Work task: Your answer should be the lines of the listing that contain the word "entry".

Exercise data:

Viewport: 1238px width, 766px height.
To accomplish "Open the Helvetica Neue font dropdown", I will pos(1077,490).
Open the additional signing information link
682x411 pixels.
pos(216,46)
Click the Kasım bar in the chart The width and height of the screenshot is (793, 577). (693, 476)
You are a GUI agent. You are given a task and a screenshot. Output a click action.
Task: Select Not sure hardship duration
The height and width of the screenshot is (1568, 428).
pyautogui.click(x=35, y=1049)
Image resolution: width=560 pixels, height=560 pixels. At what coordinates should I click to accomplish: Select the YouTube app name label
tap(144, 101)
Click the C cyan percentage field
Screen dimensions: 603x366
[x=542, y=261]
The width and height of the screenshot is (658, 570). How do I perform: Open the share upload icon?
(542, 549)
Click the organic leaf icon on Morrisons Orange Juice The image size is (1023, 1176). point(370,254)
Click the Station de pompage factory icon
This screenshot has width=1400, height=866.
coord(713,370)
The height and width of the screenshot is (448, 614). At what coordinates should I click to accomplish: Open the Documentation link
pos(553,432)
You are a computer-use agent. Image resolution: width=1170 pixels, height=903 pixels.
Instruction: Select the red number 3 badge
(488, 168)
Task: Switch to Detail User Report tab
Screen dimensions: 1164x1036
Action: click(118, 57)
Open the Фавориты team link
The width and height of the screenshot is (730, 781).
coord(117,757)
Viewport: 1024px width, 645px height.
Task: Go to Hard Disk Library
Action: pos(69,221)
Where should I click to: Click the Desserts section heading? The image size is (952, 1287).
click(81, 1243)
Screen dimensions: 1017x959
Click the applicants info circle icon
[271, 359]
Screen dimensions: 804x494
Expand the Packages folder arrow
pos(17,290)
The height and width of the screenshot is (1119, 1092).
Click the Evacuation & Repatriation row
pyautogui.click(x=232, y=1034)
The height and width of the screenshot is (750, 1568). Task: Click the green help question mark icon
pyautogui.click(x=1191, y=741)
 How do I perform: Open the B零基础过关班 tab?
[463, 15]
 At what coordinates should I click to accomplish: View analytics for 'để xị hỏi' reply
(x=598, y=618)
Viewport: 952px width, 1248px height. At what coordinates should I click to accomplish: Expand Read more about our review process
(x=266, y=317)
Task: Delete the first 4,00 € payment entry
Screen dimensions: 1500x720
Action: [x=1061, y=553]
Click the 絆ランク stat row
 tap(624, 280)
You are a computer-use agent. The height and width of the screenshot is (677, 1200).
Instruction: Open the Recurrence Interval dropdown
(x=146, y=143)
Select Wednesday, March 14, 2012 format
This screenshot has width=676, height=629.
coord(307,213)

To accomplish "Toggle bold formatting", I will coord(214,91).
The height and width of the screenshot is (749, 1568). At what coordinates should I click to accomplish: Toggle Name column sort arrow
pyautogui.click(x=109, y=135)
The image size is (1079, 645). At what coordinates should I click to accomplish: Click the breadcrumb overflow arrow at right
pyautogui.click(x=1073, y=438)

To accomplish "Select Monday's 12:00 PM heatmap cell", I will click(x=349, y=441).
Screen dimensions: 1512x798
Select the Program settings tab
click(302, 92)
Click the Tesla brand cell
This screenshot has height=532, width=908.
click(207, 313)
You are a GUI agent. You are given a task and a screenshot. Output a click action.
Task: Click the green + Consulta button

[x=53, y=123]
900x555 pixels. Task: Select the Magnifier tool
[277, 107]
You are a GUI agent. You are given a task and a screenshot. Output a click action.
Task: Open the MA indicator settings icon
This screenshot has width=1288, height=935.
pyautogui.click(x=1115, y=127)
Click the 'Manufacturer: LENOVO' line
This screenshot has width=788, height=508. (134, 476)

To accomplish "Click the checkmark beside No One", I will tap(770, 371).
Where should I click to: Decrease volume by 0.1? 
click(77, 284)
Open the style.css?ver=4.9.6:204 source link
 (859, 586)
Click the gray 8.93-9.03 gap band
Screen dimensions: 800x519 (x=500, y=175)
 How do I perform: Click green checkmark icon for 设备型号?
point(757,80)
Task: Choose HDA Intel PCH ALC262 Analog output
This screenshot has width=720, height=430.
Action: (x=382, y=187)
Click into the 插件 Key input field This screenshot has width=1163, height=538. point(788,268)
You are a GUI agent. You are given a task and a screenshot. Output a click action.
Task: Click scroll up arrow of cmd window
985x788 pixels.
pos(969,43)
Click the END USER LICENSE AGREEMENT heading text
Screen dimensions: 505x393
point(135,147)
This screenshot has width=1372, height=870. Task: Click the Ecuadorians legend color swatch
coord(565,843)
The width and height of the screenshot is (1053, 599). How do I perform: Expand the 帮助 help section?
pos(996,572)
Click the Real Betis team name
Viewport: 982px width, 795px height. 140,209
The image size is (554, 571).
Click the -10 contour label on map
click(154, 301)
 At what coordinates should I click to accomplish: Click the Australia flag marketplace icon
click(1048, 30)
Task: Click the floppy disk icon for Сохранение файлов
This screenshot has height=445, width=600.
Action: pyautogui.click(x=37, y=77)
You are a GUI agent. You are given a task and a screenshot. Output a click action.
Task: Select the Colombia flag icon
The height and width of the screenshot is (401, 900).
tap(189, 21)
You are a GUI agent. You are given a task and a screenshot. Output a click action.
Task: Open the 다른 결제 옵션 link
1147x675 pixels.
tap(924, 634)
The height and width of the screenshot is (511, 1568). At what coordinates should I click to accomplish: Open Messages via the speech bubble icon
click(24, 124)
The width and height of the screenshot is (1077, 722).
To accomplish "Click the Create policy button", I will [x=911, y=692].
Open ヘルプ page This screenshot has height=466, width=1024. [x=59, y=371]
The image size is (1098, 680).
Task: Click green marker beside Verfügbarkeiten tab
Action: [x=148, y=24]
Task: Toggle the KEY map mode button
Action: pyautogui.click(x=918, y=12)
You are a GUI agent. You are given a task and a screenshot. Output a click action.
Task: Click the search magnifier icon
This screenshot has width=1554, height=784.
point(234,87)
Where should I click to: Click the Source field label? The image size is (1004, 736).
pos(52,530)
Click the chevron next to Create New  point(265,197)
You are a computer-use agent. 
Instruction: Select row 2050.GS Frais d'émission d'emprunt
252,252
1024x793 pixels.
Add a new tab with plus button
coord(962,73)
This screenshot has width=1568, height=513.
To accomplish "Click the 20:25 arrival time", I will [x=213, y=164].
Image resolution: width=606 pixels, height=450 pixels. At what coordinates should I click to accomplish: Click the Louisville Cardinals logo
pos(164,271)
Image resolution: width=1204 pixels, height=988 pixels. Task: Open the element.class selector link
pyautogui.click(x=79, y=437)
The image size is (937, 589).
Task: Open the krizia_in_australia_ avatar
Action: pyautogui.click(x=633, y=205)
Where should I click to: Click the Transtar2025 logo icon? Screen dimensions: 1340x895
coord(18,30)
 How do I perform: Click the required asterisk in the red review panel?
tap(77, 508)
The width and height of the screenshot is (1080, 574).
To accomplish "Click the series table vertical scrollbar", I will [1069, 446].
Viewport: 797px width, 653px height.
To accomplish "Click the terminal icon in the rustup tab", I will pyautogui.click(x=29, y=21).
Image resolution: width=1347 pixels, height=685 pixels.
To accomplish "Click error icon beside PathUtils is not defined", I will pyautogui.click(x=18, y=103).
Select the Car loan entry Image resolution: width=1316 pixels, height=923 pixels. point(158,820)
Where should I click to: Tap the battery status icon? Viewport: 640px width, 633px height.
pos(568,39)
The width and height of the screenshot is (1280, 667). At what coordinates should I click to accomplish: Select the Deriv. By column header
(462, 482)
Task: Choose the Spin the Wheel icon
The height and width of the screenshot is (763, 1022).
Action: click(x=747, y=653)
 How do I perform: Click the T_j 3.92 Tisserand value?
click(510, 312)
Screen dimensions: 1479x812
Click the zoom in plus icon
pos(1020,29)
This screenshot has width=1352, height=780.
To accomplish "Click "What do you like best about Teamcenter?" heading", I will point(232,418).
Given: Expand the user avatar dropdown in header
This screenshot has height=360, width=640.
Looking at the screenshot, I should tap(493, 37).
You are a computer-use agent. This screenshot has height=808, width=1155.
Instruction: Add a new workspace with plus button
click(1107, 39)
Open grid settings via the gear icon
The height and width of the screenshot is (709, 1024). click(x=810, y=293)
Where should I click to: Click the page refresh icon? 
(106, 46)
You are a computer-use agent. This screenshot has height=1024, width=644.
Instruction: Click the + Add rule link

Answer for this exercise:
Task: Delete the first 4,00 € payment entry
Select the Car loan entry Image resolution: width=1316 pixels, height=923 pixels. point(158,820)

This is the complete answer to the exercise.